Required name of JDBC Driver per target system

Depending on the target system, for the jdbc.driver.class definition you enter in the Privacera properties, use one of the JDBC drivers shown as follows:

  • Amazon Aurora: org.mariadb.jdbc.Driver

  • Microsoft SQL Server: com.microsoft.sqlserver.jdbc.SQLServerDriver

  • MySQL: com.mysql.jdbc.Driver

  • Oracle: oracle.jdbc.driver.OracleDriver

  • Postgres: org.postgresql.Driver

  • Presto: io.prestosql.jdbc.PrestoDriver

  • Redshift: com.amazon.redshift.jdbc.Driver

  • Snowflake: net.snowflake.client.jdbc.SnowflakeDriver

  • Databricks Spark SQL (AWS/Azure): org.apache.hive.jdbc.HiveDriver

  • Synapse: com.microsoft.sqlserver.jdbc.SQLServerDriver

  • Trino: io.trino.jdbc.TrinoDriver

  • Starburst: io.trino.jdbc.TrinoDriver

  • Databricks Unity Catalog: com.databricks.client.jdbc.Driver

  • Vertica: com.vertica.jdbc.Driver

  • EMR Hive: org.apache.hive.jdbc.HiveDriver

Username and password

Identify the name of a user who must have appropriate permissions in your data source and the login credentials for that user. These values are needed for jdbc.username and jdbc.password properties in Privacera.

Note

The user account selected for the JDBC connection must have the necessary permissions to access the configured data source for Discovery scanning. For instance, if the data source is exclusively for Discovery Scanning, then read-only permission is adequate. However, if the data source undergoes processing through Discovery compliance policies, which involves modifying the scanned resources, then the user account must possess both read and write permissions.

Note

For EMR Hive, type any dummy values in the Username and Password fields only for the system acceptance purpose.
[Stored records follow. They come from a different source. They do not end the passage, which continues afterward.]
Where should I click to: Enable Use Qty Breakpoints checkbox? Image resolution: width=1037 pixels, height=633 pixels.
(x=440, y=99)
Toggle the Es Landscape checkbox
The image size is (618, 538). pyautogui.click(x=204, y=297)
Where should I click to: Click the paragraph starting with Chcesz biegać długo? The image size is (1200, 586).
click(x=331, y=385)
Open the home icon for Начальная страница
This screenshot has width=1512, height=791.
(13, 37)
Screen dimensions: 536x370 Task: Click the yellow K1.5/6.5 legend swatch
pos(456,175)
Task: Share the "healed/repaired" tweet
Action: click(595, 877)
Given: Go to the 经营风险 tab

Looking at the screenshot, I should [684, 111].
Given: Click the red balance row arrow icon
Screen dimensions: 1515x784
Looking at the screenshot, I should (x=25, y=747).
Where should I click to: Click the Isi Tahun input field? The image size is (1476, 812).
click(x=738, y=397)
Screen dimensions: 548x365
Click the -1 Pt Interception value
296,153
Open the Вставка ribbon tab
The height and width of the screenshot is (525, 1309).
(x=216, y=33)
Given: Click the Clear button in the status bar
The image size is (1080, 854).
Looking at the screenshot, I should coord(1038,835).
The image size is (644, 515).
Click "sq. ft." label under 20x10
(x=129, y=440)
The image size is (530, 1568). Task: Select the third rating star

Authentication for the EMR is done using keytab file.

Note

For Databricks Unity Catalog, it is required to grant read-only access to the System catalog on Databricks Unity Catalog enabled cluster. For the user specified in the Portal application properties, it is necessary to have the following permissions on the System catalog:

  • USE CATALOG: This allows access to the System catalog.

  • USE SCHEMA: This permits access to specific schemas within the System catalog.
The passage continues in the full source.